TASK OBJECTIVE> Pick every line from the data that holds the word "Still".

EXERCISE MATERIAL>
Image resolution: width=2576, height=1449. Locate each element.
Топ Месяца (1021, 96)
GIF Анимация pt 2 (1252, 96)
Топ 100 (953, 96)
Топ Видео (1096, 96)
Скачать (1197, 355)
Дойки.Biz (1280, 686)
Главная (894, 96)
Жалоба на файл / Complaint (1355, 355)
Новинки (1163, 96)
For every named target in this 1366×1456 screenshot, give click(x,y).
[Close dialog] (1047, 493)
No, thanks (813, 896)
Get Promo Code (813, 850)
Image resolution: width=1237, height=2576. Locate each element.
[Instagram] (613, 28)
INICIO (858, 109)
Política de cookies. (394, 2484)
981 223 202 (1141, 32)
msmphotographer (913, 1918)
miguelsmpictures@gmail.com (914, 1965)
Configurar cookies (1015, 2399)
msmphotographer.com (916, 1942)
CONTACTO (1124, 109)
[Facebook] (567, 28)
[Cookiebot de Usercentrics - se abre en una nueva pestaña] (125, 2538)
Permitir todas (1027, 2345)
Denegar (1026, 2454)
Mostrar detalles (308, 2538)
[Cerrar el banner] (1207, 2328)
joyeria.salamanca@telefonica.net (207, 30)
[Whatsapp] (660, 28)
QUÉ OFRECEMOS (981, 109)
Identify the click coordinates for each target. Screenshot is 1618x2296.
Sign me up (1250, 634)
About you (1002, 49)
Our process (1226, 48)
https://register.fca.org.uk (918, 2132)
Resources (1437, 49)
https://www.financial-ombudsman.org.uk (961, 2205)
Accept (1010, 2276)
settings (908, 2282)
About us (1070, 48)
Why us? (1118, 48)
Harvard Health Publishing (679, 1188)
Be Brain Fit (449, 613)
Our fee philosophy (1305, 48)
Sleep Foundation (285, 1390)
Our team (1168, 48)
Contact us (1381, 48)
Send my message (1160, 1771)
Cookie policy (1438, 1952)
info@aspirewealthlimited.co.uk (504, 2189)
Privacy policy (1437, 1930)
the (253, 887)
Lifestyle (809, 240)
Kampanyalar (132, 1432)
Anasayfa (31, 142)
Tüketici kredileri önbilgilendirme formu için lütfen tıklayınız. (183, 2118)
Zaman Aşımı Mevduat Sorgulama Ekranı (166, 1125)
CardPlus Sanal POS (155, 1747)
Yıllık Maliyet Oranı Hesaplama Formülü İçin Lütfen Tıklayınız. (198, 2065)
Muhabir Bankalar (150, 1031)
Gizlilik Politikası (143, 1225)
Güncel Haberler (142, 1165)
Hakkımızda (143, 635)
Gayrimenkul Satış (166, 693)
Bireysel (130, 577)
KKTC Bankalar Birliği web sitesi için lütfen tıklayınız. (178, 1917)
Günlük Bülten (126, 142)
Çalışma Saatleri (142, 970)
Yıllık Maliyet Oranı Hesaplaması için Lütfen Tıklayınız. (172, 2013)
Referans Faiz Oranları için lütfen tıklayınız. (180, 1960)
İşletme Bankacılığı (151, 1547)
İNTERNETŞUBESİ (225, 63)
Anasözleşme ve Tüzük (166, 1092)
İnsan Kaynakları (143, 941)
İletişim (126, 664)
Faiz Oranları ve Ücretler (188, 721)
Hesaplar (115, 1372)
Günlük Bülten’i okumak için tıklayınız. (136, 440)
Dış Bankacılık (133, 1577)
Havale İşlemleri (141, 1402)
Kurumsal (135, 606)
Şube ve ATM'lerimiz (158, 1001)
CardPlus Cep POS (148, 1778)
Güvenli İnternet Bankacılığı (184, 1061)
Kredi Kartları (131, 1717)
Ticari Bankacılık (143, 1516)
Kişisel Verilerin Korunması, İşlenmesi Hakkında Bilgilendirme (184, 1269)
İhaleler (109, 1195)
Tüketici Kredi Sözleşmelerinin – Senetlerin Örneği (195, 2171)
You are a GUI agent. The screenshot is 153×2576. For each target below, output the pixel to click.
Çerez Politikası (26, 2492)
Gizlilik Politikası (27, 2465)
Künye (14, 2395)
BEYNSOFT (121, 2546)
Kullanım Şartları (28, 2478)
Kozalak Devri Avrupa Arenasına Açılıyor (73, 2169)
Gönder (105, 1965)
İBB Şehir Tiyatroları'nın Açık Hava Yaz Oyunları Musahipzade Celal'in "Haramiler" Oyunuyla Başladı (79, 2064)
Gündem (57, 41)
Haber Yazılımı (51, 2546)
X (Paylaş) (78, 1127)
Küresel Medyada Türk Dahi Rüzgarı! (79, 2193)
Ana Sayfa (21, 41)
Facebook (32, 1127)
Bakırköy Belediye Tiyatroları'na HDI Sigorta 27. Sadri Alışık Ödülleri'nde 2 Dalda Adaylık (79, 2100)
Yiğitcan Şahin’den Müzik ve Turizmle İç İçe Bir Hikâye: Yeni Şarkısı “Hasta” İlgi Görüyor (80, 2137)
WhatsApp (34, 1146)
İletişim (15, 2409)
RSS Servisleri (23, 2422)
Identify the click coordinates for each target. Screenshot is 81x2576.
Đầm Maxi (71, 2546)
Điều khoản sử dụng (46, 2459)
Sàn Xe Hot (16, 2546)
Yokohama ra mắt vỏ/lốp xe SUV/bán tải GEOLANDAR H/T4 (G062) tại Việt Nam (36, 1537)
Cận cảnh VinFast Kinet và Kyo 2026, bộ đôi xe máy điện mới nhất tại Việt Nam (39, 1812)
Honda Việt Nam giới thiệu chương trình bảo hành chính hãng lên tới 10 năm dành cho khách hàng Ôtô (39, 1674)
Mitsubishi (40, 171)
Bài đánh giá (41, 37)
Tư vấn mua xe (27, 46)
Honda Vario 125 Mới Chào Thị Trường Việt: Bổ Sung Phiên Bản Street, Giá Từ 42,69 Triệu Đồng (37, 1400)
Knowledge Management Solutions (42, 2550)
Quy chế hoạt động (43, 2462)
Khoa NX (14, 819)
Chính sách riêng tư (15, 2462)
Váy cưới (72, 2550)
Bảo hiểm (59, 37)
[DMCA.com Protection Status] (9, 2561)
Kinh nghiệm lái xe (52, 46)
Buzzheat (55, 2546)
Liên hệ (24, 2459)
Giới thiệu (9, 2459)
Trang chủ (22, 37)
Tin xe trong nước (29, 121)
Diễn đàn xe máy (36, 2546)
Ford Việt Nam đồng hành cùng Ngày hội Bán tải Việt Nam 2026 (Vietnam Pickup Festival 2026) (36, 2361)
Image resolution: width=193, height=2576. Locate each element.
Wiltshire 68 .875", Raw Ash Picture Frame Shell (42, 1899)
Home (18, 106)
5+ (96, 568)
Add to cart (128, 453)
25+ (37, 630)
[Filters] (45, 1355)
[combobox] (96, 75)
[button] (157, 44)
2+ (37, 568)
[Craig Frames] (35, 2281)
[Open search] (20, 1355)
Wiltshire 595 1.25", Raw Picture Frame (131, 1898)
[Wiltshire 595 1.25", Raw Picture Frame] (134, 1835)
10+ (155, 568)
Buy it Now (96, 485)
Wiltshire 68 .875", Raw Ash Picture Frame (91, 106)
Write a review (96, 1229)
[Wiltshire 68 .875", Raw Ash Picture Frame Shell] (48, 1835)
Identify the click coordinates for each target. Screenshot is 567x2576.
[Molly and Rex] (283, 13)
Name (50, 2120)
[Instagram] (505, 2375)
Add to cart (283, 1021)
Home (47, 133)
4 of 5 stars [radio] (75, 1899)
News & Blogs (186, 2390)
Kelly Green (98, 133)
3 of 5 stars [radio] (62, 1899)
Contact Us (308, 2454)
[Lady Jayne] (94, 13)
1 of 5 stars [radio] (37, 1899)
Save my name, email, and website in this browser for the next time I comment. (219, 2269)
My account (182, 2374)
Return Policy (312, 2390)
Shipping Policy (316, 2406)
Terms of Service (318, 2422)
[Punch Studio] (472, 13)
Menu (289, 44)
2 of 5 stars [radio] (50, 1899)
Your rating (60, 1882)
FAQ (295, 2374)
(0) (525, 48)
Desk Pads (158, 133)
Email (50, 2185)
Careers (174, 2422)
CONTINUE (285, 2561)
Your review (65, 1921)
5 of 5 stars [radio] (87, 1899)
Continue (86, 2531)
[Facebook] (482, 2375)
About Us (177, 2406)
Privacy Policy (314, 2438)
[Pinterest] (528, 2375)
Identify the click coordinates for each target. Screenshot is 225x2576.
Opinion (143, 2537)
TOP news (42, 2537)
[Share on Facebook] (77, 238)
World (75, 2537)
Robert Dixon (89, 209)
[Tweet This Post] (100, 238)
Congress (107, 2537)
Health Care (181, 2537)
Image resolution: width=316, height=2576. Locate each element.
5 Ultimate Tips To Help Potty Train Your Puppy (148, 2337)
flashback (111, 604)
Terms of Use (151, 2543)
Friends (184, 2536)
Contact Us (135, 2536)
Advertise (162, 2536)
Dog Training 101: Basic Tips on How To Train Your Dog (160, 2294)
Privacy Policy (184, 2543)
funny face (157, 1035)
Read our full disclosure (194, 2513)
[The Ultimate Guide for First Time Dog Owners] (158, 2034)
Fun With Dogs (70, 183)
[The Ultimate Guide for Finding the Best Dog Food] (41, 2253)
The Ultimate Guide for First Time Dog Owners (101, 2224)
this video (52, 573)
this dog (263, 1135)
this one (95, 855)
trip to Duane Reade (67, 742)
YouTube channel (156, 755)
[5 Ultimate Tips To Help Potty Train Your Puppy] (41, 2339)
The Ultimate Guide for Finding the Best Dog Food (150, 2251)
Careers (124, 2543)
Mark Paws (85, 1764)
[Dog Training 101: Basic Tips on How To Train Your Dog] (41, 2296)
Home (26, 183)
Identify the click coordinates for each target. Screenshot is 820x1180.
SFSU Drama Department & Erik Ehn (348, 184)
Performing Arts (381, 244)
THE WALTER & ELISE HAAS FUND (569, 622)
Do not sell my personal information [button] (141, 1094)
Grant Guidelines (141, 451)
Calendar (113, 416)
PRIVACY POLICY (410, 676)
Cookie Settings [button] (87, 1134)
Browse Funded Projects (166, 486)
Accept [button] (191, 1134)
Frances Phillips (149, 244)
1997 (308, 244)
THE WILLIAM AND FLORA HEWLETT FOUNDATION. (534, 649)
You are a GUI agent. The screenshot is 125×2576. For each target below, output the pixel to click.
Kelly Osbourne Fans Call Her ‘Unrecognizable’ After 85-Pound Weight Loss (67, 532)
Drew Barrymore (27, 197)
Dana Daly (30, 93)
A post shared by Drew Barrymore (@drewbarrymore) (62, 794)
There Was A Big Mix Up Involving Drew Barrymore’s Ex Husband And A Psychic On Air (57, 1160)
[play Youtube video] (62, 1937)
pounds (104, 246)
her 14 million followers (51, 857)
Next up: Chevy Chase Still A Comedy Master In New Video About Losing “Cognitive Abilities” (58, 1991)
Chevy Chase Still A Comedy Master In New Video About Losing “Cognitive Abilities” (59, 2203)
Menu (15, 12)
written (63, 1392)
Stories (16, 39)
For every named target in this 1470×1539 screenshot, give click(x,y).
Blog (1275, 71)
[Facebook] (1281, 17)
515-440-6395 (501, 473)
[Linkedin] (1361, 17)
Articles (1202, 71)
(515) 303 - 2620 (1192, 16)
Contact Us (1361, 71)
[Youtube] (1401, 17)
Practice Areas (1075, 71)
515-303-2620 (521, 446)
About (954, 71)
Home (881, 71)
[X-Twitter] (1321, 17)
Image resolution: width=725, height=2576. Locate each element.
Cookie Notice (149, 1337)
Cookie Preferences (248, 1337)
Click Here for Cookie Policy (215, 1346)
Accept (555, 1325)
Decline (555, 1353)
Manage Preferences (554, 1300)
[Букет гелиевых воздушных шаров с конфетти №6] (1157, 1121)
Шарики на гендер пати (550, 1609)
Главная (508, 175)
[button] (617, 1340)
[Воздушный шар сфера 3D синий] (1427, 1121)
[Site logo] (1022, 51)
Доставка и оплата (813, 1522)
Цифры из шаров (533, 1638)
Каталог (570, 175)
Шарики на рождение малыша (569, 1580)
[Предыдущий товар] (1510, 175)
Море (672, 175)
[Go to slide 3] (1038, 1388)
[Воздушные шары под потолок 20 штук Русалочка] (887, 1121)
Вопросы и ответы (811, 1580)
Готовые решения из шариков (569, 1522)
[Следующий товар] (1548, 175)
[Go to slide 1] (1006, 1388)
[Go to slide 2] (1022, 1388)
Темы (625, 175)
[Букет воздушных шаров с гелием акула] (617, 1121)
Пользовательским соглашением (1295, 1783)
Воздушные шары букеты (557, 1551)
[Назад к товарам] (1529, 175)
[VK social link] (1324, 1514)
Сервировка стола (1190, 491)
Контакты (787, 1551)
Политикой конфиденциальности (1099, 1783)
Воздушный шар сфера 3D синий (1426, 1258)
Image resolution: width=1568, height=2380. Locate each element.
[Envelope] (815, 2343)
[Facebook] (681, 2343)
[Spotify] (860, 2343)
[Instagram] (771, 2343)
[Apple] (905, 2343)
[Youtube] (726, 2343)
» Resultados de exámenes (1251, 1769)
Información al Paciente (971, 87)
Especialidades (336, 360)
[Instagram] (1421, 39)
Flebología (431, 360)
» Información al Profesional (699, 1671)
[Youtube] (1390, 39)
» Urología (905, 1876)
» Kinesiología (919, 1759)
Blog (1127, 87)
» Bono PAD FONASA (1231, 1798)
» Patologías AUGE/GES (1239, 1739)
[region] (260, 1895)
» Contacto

TASK OUTPUT>
Next up: Chevy Chase Still A Comedy Master In New Video About Losing “Cognitive Abilities” (58, 1991)
Chevy Chase Still A Comedy Master In New Video About Losing “Cognitive Abilities” (59, 2203)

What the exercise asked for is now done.